Real Clear Politics, which averages poll numbers taken by various organizations, currently has McCain tied with Barack Obama in a general-election match up (McCain with 44.6 percent and Obama with 44.8 percent). A McCain-Hillary Clinton match up yields a McCain win, 46.6 percent to 44 percent.

Of course we have to keep in mind that this is just a snapshot of feelings right now, when the Democrats are still fighting each other while McCain is free to travel the country on a simple biography tour. But, with these kinds of numbers, it could go either way in the general, depending really on which side brings out most effective attacks.

It might be easy for Democrats to attack someone who represents all the traditional Republican ideals. But McCain is a maverick, someone who doesn’t collect blanket hate from one large group (like Clinton does).

The 2008 Almanac of American Politics summed it up: “It appears to be [McCain’s] view that members of Congress, like members of the military, should serve the national interest honorably and without reference to political considerations.” That’s something voters like to see.

Because he is different and somewhat unpredictable, McCain can, theoretically, turn the conversation about him in any direction he wants. And of course the GOP machine has a reputation for its mastery of public relations; Karl Rove is already out there saying Obama is someone only rich, snotty, elitist liberals like.

I could already see the strategy forming when I spoke with Dan Schnur, the national communication director for McCain’s 2000 campaign.

McCain’s party is blamed for the bad economy. But, that doesn’t necessarily have to be a bad thing on the campaign trail.

“Voters are particularly wary of having their taxes increased,” Schnur told me.

A Pew poll found that the most popular word to describe McCain among respondents was “old.” He will be 72 years old on inauguration day, the oldest president ever to be sworn into his first term in office.

Not to worry.

“Particularly in a general election against Obama, age might not be as big of a disaster for McCain,” he said, “because he can turn a talk about age into a talk about experience.”

But, I countered, the experience argument didn’t work for Clinton against Obama.

“That might not translate to the general election,” Schnur said. “American voters are definitely looking for change, but they are also looking for reassurance.”

McCain is an enthusiastic and faithful supporter of the Iraq war.

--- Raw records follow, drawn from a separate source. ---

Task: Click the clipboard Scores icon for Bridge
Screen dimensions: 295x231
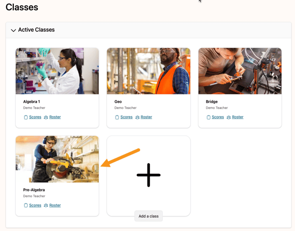Action: tap(208, 117)
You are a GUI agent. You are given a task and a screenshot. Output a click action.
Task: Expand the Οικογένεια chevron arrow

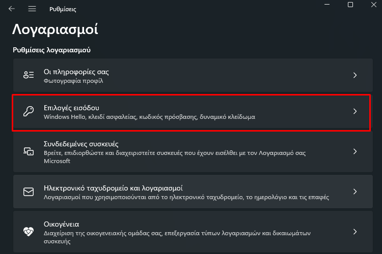coord(355,232)
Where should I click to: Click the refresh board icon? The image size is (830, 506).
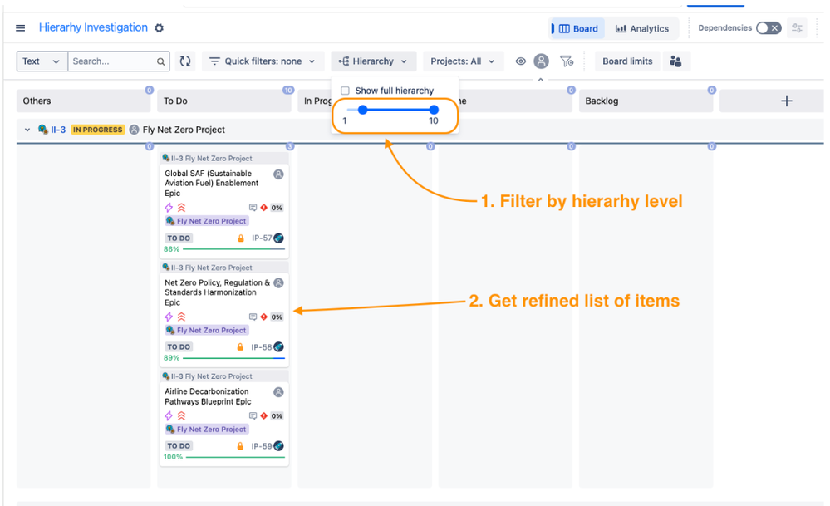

Even with his March 26 speech on foreign policy, are voters really going to believe that he’s not four more years of the same?

“There was no shortage of change in that message,” Schnur contended. “If you couple that with positions on torture, on global warming, I think you have a much more popular agenda on foreign policy.”

There you have it.

Is McCain as bad as Bush? No. But I have no doubt that he is four more years of this administration’s most failed policies – more war, a worsening economy, ineffective attitude toward the health-insurance crisis…the list of a typical Republican agenda goes on.

But because McCain has adopted an atypical persona despite his typical surface, he has empowered himself to be whatever he wants to be to voters – and, unlike the hated Mrs. Clinton, he’s moderate enough to attract those ever-important independents.

McCain’s strength will depend on how he can control the conversation. Can he put into context his 100-years-in-Iraq comment? Can he define victory there? Can he turn a discussion about age into an effective examination of experience?

Will he attract his party’s base and woo enough independents to put him in the White House?

I suppose it all depends on how successful McCain and his cohorts from the Grand Old Party are in manipulating this country into four more years.